Relational and MV (response to "foundations of relational theory")

From: Eric Kaun <ekaun_at_yahoo.com>
Date: Wed, 18 Feb 2004 02:05:23 GMT
Message-ID: <DLzYb.23126$ft2.1420_at_newssvr16.news.prodigy.com>



This is in reply to the “foundations of relational theory?” thread which began on September 26, 2003 and accumulated over 500 responses before petering out on November 7, 2003. Yes, I read them all, and was fascinated. Apologies - I found them only after the thread had run cold.

Perhaps, but it at least appeals to the “logical aesthetic” of Occam (the philosopher, not the language): not to multiply entities beyond necessity. Hierarchies are more complex than relations, and yet express no additional information. Agreed that KISS is not a scientific argument, but it is a practical one: we're trying to build logical machines here, and simpler concepts are easier to mechanize.

There is of course an argument to be made for expressiveness; you can “do” logic using various minimal subsets of combinators (S, G, I, etc.) which I barely understand, but I would argue they're too simple to be expressive to humans (although people have written many programming languages using them, primarily - I suppose - as a learning exercise). You can manipulate relations using only 2 operators: remove and nor. This minimal set is relationally complete (as are many other sets), but difficult, so comprehensibility was a factor in the design of the usual relational operators: restrict, project, join, etc.

You focus on just one type of compound data because it gives you all you need, and walks a fine line between simplicity, expressiveness, and combinatorial power. You stray from it at the expense of one or more of those “attributes.”

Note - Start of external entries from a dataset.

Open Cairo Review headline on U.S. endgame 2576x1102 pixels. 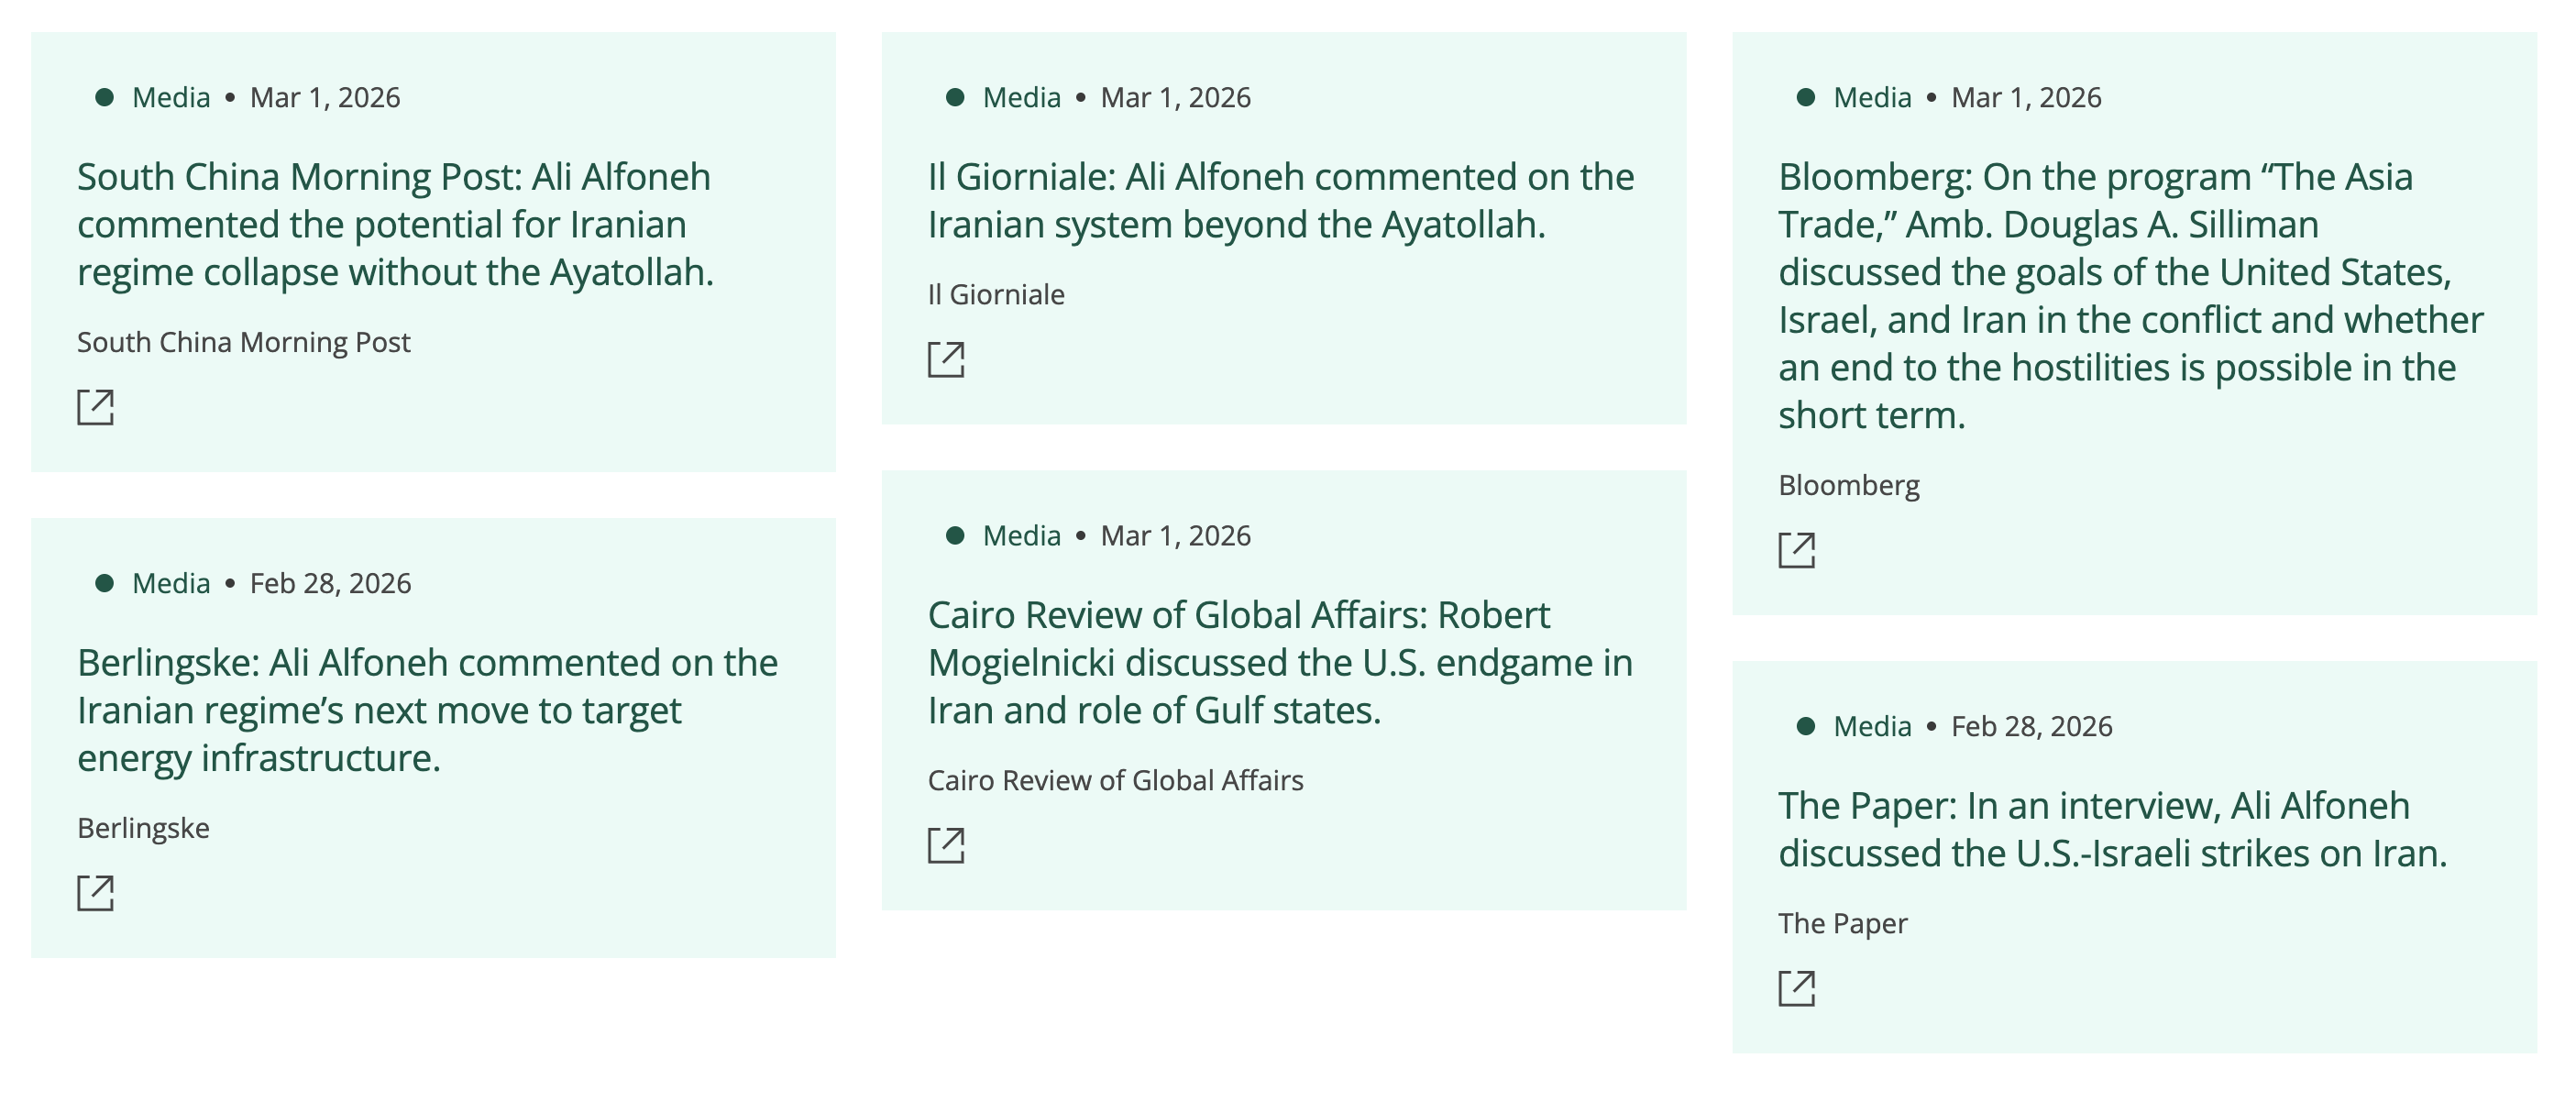[1280, 662]
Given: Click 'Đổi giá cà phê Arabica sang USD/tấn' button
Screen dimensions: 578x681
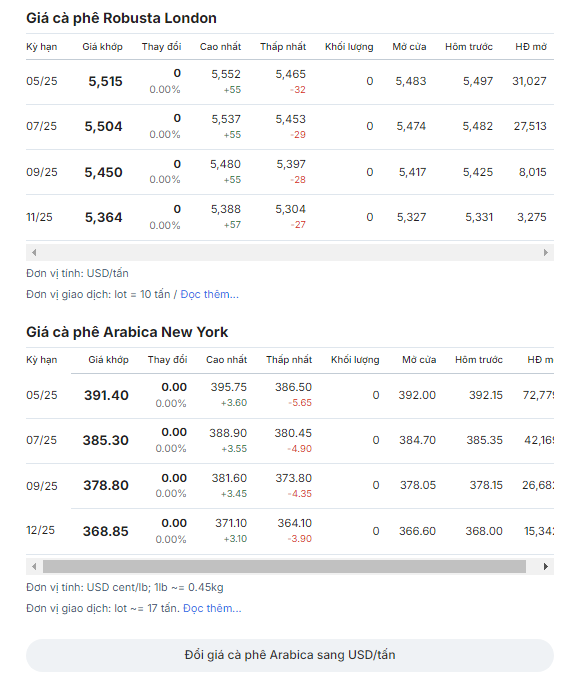Looking at the screenshot, I should [x=290, y=655].
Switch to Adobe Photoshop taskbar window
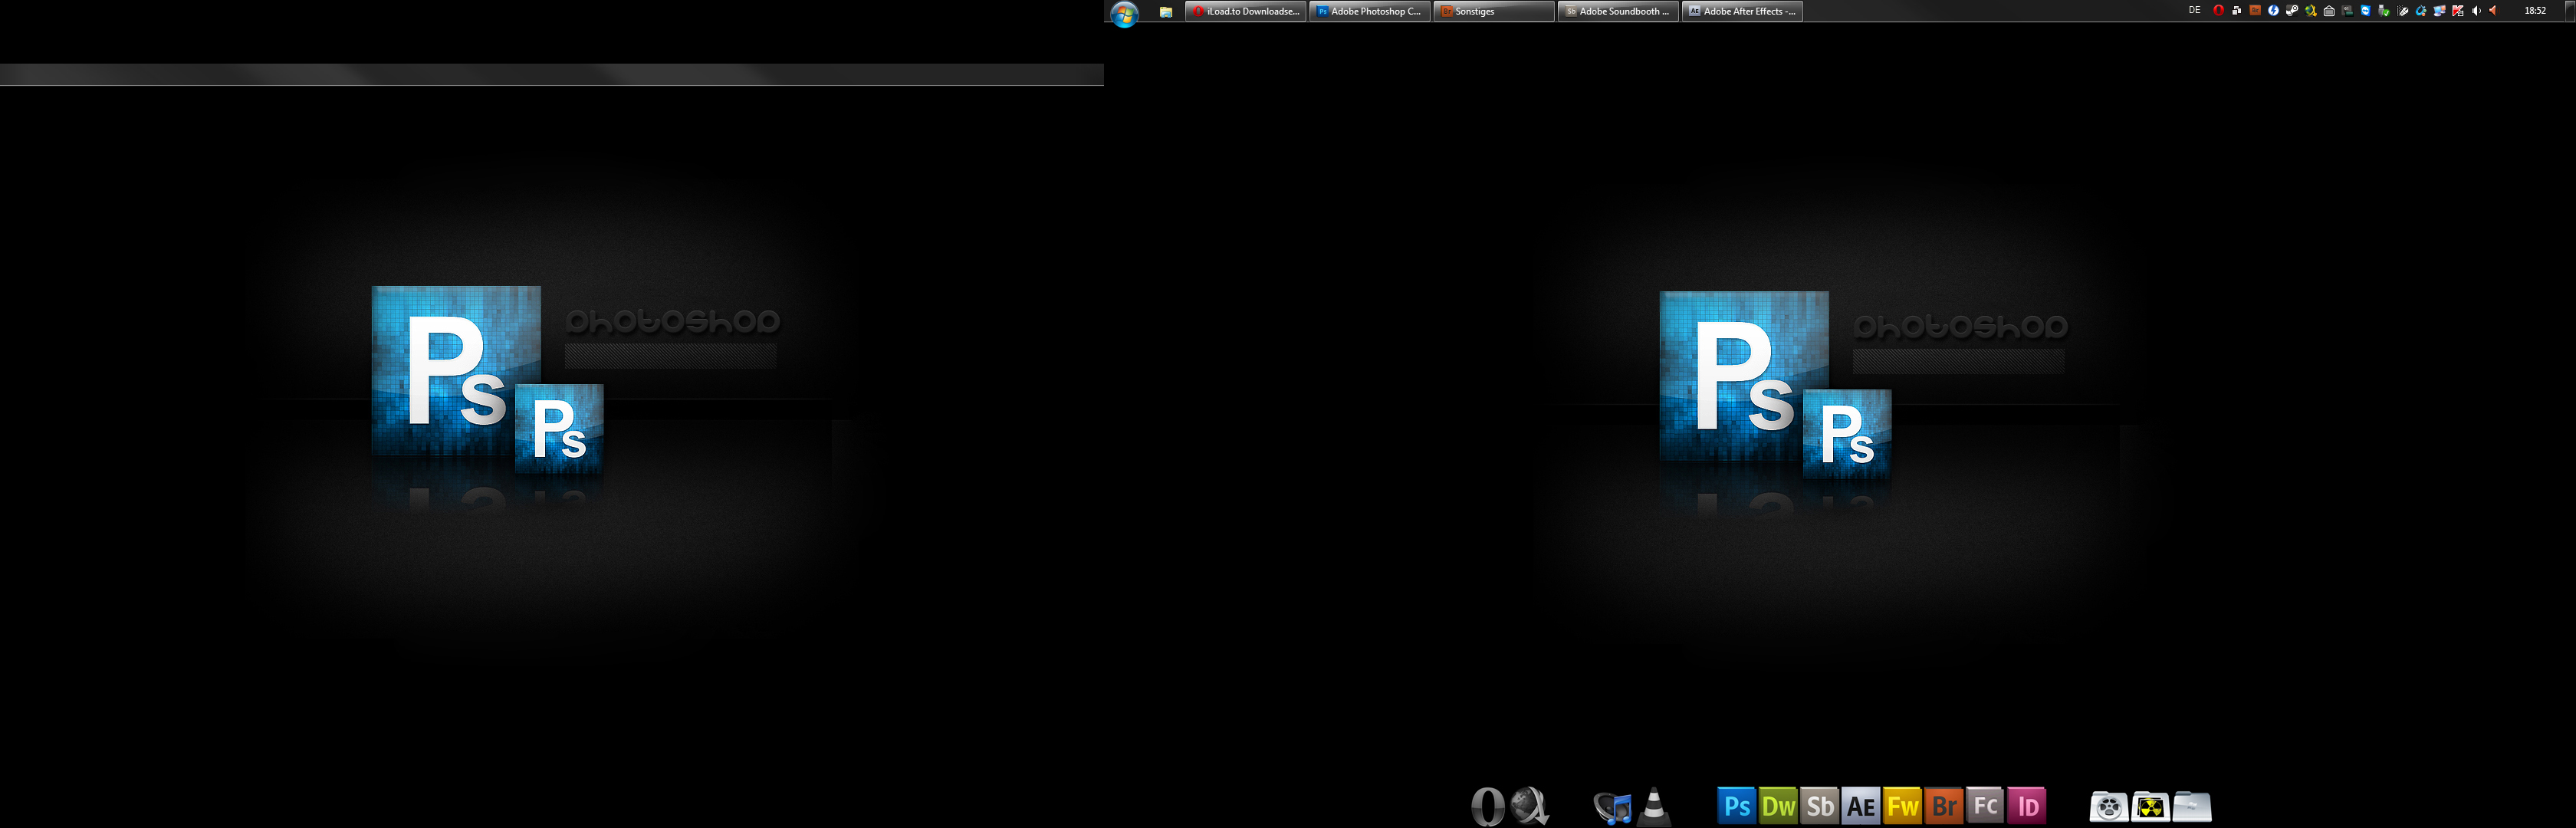 (x=1369, y=11)
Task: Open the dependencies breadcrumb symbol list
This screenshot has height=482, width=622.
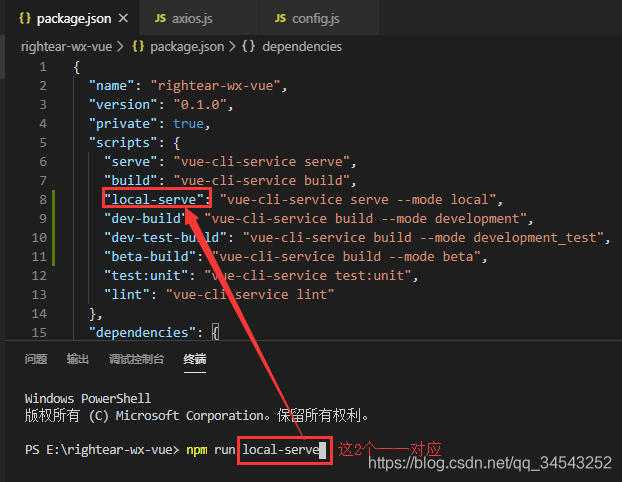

Mathematicians and scientists have different definitions of “better.” For scientists, better means more accurate at predicting the future (typically of physical reactions and events). For mathematicians and logicians, better typically means more amenable to symbolic manipulation, mechanization, and better able to describe formerly disparate models. For a data model, we want a minimal set as described above, but as long as we can define “higher-level” operators and types in terms of the minimal ones, there's referential transparency: simple substitution allows us to write expressions that are easier for us to understand, but still correct by virtue of being defined by base concepts that are opaque but simple to mechanize.

That said, hierarchies are neither higher-level nor more expressive for modeling data. They are more expressive in the limited context of a presentation to humans, in some cases – but then again, so are trees, tables, etc. In any event, those are all capable of generation from relations, but it must be understood that there are implicit decisions made (e.g. ordering, path) that are not present in relations.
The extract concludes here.